## [Exercise objective]
Across the records, find how many lines include the string "will" and answer with only the figure.

--

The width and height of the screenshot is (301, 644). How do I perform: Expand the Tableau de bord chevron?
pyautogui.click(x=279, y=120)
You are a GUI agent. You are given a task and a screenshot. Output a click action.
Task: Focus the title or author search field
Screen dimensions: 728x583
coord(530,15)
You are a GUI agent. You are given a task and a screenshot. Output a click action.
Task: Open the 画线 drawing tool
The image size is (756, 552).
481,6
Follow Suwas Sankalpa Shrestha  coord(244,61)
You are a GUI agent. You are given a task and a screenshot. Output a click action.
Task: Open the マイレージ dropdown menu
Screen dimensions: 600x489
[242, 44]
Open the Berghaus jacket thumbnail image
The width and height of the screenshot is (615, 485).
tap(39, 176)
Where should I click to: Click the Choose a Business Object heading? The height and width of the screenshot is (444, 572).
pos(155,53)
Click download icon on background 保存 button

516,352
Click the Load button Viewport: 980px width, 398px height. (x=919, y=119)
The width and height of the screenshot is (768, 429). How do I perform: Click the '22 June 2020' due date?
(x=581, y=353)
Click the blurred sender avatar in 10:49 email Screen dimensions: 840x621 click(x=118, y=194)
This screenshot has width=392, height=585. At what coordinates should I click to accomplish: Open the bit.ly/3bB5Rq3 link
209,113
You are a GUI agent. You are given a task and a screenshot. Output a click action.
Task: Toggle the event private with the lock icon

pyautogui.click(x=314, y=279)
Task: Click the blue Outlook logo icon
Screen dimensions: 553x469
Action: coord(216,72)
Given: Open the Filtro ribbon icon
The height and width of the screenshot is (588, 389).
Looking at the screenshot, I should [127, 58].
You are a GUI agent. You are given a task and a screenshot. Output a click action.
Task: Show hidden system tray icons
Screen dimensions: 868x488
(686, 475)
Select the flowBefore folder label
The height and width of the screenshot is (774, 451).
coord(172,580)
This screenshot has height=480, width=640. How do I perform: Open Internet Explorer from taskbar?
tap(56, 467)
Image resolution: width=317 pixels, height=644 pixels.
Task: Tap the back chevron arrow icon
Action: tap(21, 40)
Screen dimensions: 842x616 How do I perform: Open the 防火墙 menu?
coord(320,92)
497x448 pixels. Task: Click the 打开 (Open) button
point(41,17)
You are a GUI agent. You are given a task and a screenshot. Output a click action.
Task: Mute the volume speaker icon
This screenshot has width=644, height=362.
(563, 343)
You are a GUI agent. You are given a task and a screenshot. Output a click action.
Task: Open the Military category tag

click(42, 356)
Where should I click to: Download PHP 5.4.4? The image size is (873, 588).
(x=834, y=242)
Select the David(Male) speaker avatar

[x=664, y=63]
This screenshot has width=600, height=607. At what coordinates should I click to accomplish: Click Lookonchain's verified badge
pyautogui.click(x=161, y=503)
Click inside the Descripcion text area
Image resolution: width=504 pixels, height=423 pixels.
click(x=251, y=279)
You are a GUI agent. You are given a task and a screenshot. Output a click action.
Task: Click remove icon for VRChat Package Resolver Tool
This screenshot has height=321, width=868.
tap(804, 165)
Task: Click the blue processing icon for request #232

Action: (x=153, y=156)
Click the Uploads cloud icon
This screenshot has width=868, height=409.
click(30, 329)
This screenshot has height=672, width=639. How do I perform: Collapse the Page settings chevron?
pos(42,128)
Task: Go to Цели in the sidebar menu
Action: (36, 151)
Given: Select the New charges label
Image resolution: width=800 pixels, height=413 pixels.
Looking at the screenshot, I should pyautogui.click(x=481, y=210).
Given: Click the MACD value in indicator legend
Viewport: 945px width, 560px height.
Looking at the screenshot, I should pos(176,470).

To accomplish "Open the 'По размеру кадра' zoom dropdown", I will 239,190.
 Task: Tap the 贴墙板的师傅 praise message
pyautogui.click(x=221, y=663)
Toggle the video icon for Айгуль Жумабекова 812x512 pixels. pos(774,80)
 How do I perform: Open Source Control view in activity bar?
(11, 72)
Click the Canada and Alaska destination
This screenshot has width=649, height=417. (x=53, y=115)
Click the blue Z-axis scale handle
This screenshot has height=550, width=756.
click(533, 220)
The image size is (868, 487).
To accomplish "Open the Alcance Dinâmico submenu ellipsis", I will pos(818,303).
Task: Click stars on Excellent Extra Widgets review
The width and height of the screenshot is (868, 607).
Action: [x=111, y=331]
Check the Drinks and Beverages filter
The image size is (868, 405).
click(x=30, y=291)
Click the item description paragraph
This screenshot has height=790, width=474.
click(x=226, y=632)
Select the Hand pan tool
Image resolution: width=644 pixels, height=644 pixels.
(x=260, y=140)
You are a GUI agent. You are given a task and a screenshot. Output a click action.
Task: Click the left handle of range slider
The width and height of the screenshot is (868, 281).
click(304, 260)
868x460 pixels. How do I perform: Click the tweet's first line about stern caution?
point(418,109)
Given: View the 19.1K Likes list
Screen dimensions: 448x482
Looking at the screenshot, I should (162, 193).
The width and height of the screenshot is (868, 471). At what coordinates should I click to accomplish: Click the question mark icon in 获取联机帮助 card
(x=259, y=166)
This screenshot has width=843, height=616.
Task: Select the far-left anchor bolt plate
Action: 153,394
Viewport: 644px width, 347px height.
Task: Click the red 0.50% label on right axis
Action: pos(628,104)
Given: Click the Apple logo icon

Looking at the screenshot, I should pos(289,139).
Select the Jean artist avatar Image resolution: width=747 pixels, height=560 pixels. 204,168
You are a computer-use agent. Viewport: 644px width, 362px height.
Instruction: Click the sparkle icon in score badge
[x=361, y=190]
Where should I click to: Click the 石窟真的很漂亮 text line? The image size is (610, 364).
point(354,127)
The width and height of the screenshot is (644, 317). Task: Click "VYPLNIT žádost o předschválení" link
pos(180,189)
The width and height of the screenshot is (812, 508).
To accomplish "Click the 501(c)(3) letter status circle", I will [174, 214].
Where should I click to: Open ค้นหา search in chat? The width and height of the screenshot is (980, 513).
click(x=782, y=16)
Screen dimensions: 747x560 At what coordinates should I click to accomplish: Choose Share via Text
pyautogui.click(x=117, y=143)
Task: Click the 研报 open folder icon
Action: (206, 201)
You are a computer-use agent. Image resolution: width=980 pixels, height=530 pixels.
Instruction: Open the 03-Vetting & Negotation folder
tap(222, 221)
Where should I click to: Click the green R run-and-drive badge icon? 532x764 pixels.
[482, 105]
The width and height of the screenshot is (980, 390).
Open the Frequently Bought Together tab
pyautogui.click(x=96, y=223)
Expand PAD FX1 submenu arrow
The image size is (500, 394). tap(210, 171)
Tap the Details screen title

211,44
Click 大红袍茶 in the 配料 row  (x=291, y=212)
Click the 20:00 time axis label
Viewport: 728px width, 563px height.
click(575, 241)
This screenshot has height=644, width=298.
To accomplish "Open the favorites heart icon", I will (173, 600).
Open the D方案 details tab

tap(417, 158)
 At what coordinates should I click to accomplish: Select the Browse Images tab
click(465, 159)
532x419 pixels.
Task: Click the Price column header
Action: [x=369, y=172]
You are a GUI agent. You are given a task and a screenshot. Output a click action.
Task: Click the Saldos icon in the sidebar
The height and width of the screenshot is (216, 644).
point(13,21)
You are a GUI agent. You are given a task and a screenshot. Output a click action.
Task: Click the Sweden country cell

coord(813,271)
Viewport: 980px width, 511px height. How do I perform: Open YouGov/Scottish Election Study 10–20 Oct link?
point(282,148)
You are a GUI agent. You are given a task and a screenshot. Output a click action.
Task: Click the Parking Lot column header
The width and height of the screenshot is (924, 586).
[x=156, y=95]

--

## [Exercise output]
4